Prisons lost almost one-third of their occupants to county jails and streets all around the state. Most of those released or paroled were so-called “minor” criminals; very few rapists, murderers or armed robbers have won early releases.
This satisfied the courts, which all the way up to the level of the U.S. Supreme Court had upheld an order to reduce prison populations.
Then came the 2014 Proposition 47, which reclassified many previous felonies as misdemeanors carrying far smaller penalties and no “three-strikes” implications. Felony arrests fell to levels unseen in 50 years. One reason: Thefts below the value of $950 are no longer felonies. Because realignment has caused overcrowding in county jails, most thievery at that level goes unpunished; often perpetrators are not even pursued because of police frustration with the changed rules.
One apparent result — and no, the link has not been proven beyond statistical doubt —– is more property crime in many places, while violent crime has remained relatively stable over the last five years. The increase is official; what’s unproven is the direct cause-and-effect link to Proposition 47.

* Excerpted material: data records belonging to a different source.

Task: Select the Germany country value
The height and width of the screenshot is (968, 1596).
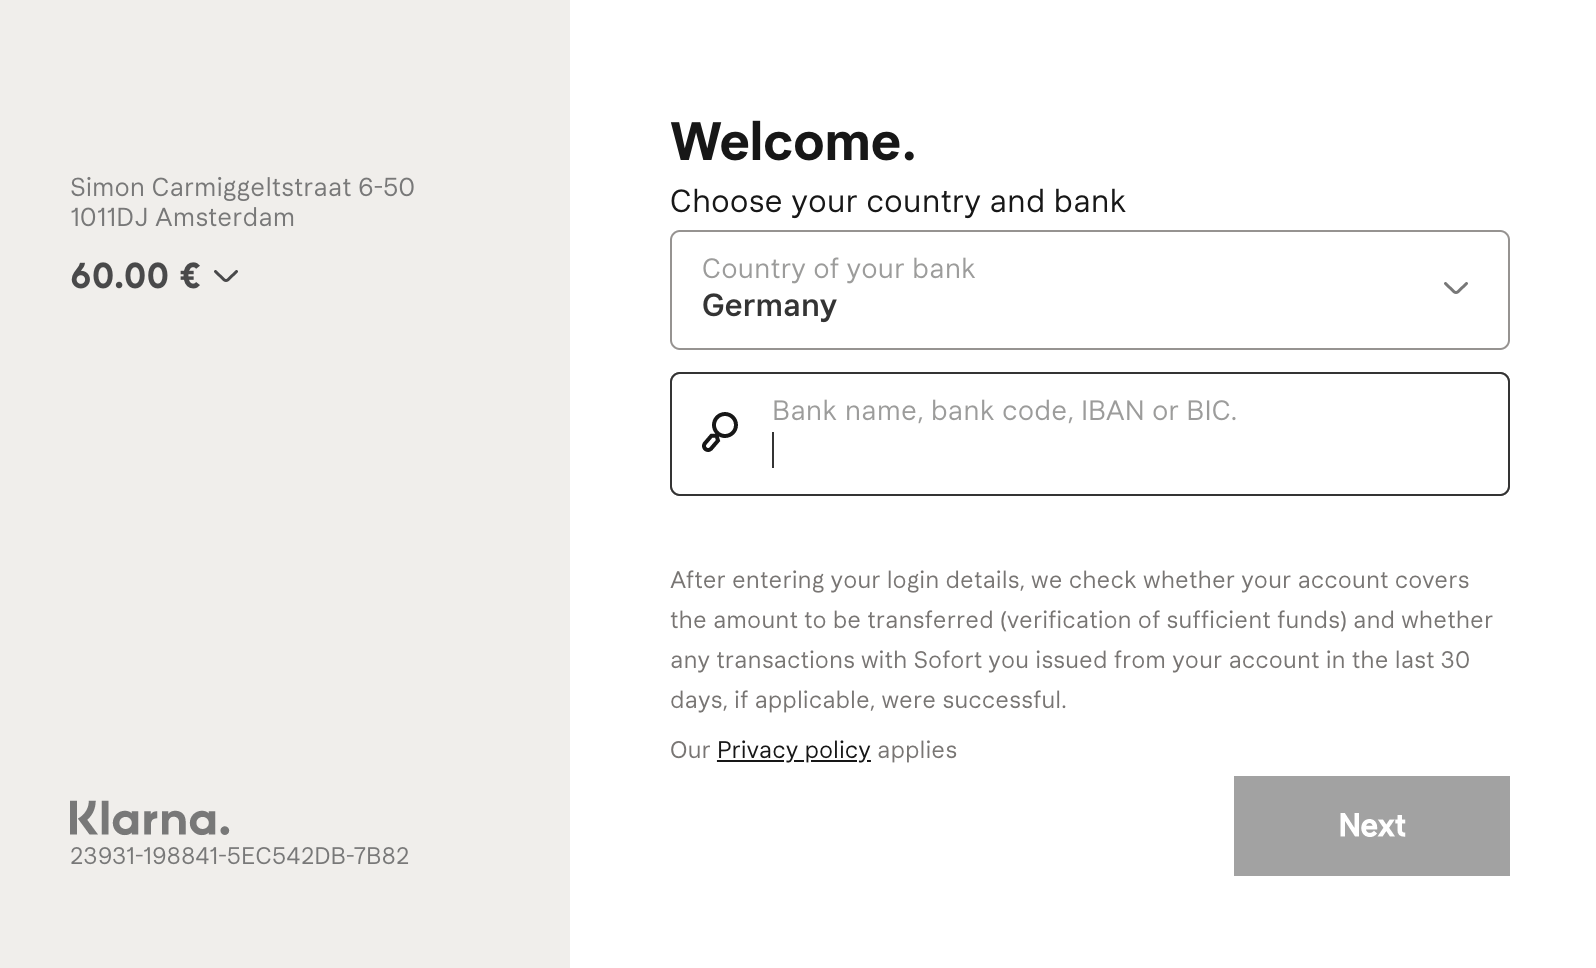Action: click(769, 306)
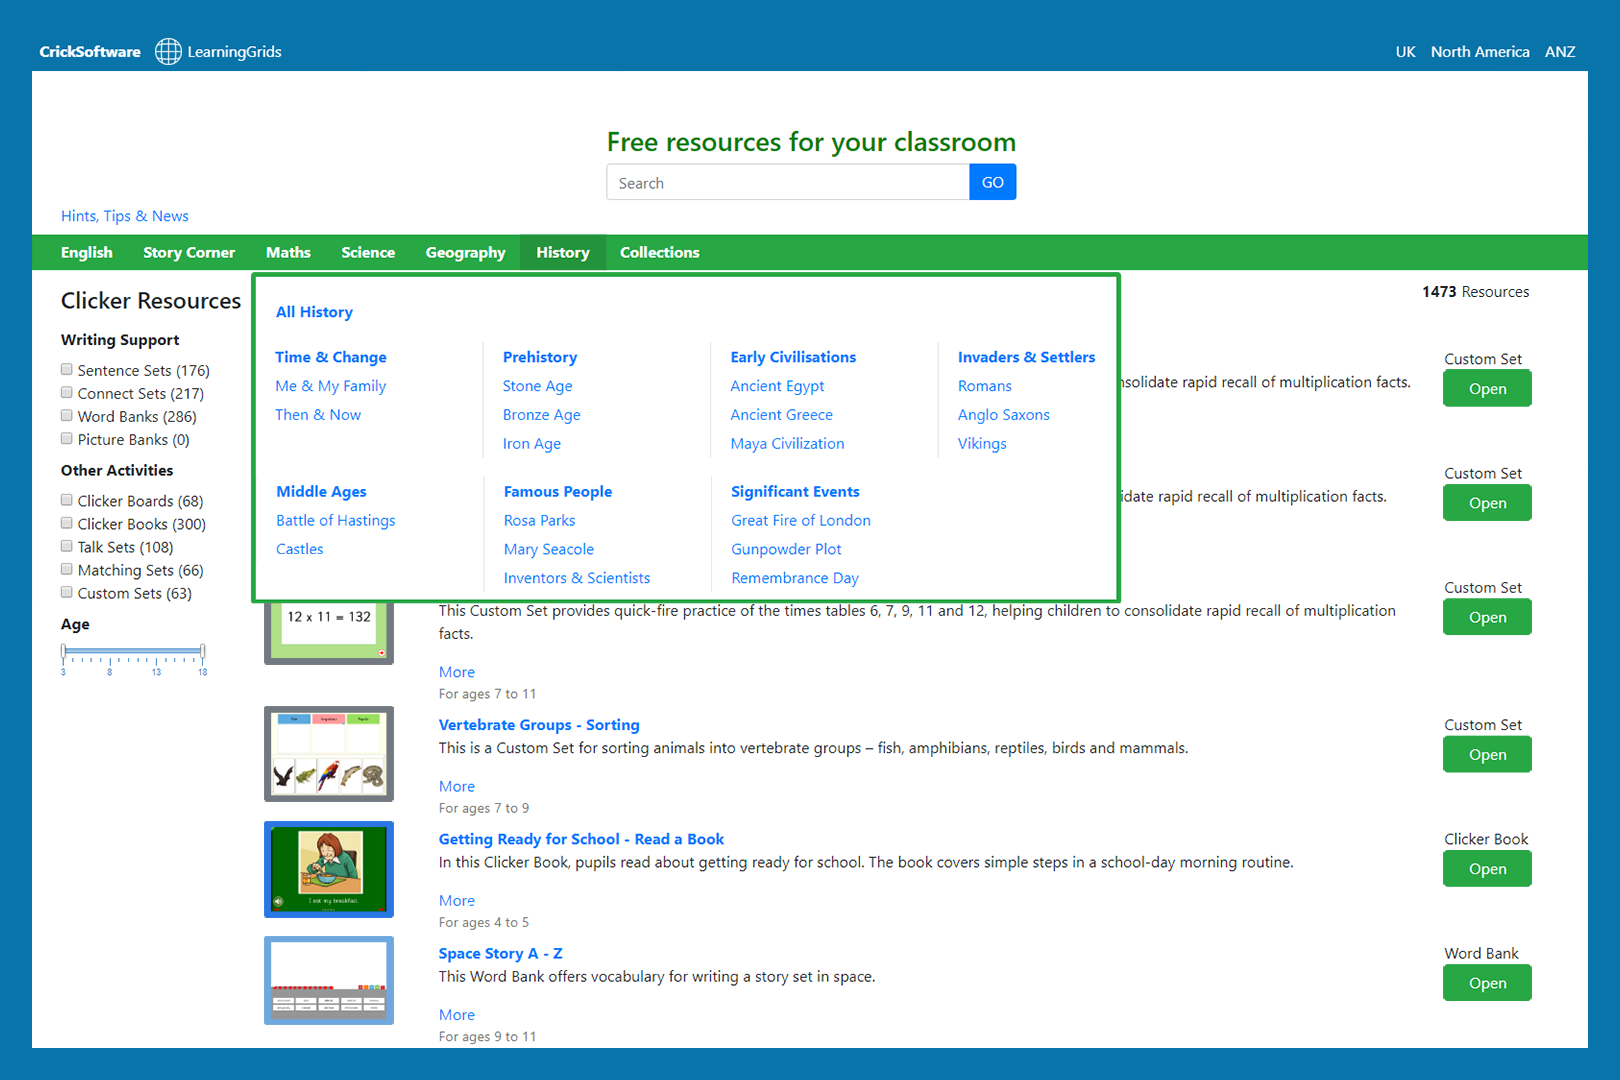Click the LearningGrids globe logo icon
Screen dimensions: 1620x1080
coord(168,51)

All this is not enough for Brown, who has a new initiative before voters, on the November ballot as Proposition 57. This one allows early paroles for legally defined nonviolent prisoners in exchange for certain achievements and good behavior. The governor spent millions of dollars this spring to qualify his measure, mostly from funds he raised but largely did not spend while winning re-election in 2014.
Brown calls his new measure “straightforward,” saying it will let only judges, and no longer prosecutors, decide which juveniles aged 14 and over to try in adult court. He says it will speed paroles for some nonviolent offenders, while setting up a system of credits allowing inmates earlier releases if they get high school and college degrees while imprisoned, and “take charge of their lives.”
This measure figures to let loose thousands more inmates atop those already released.
What Brown has never said, but a spokesman admitted to a reporter while the initiative petitions were still circulating (at about $5 per valid voter signature) is that some persons convicted of crimes like assault with a deadly weapon, soliciting murder, elder or child abuse, arson and human trafficking might get speedier paroles.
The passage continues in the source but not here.